The fitness industry is growing across the United States with workout apps, 24-hour gyms, and gyms focused on group exercise, but the personal training industry is helping make working out more accessible for average people.
“30 years ago, there really wasn’t an industry of personal training,” Andrew Wyant, CEO of the International Sports Science Association (ISSA), said. “At that time there were people who worked out and you had kind of muscle beach and you had bodybuilders and the like, but you didn’t have the fitness industry driving for the personal attention and strength that you do today.”
The $30 billion health and fitness industry in the United States has grown between three and four percent annually for the last ten years according to the International Health, Racquet and Sportsclub Association.

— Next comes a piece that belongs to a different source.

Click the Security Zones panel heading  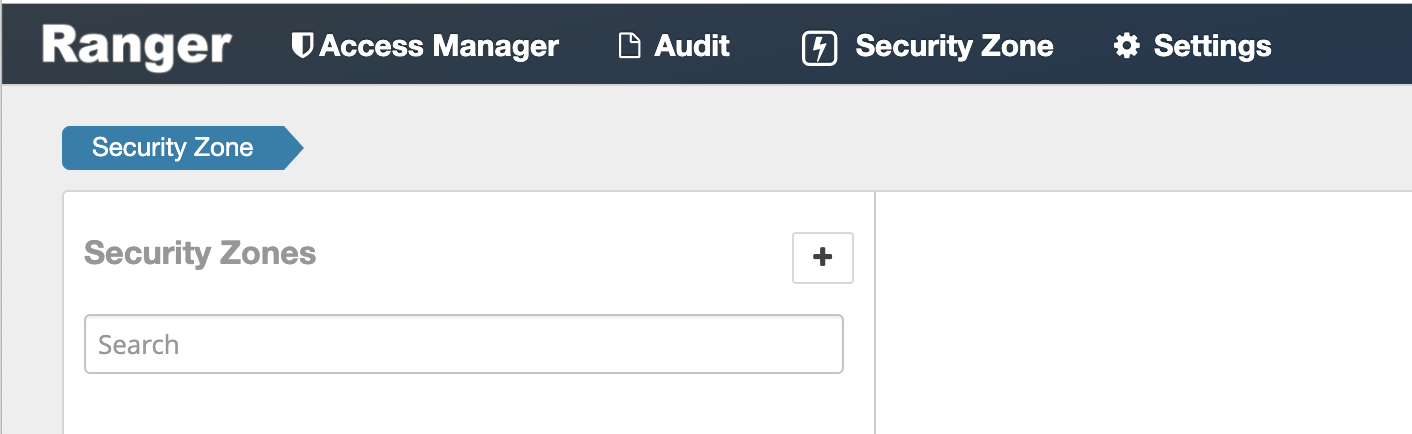point(200,253)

According to ISSA, organizations like theirs that provide personal training certifications have helped professionalize the industry and are leading its growth.

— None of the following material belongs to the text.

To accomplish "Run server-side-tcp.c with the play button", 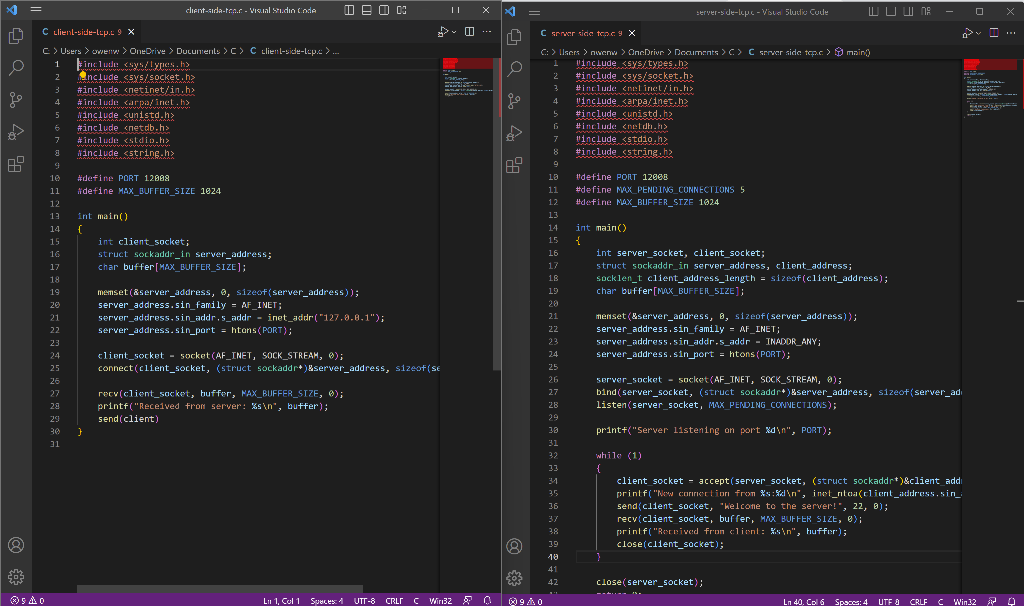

“The gyms were growing because Americans wanted to lose weight, they wanted to stay fit, they wanted to be healthier. There was demand for the gyms but then there was this question of ‘what do I do when I get there?’” Wyant said.

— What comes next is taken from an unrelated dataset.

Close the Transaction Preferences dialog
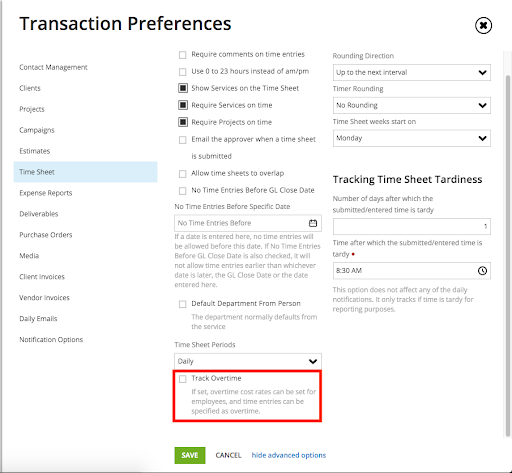512x473 pixels. 483,25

The most interesting thing about the personal training industry’s growth to Wyant though is the number of people over 40 who are choosing it as an “encore career.”
According to him, at the beginning 18- to 25-year-olds were attracted to the career but as it grew, people as old as 70 started getting their certificates.
“Baby boomers grew up in a culture [where] they started the whole running, tennis, aerobics and Jane Fonda. So you had a lot of people who for decades were following fitness throughout their lives and now that generation is getting into retirement years and they want to be every bit as fit and active as they ever were before,” Wyant said. “However, frequently that 18- to 25-year-old young person who studies exercise science in college and gets their certification, they can’t really identify in the same way with the body of a 60- or 70-year-old…[and Baby Boomers] really like to have someone who understands them better.”
And that’s what draws people to the profession, connecting with and helping others.
ISSA reports that ten years ago, less than one percent of their total audience was over 50 and today it is 15 percent. For people under 40, it is 30 percent.
“This becomes something where you continue to feel like you’re connected with people, you have the expertise, and largely being a personal trainer beyond just the physical work it’s a lot about relationships and connections,” Wyant said. “Personal trainers are like health care professionals. They’re like nurses… what they really love is they love helping people.”
So, how does someone find the right personal trainer?
“My advice for somebody looking for a personal trainer is keep looking until you find someone you connect with. The connection with the personal trainer is what makes it personal. The personal of personal training is that this person is helping you and if you don’t want a drill sergeant and you don’t think you need [one] then don’t go to a drill sergeant,” Wyant said. “Personal trainers are not one size fits all.”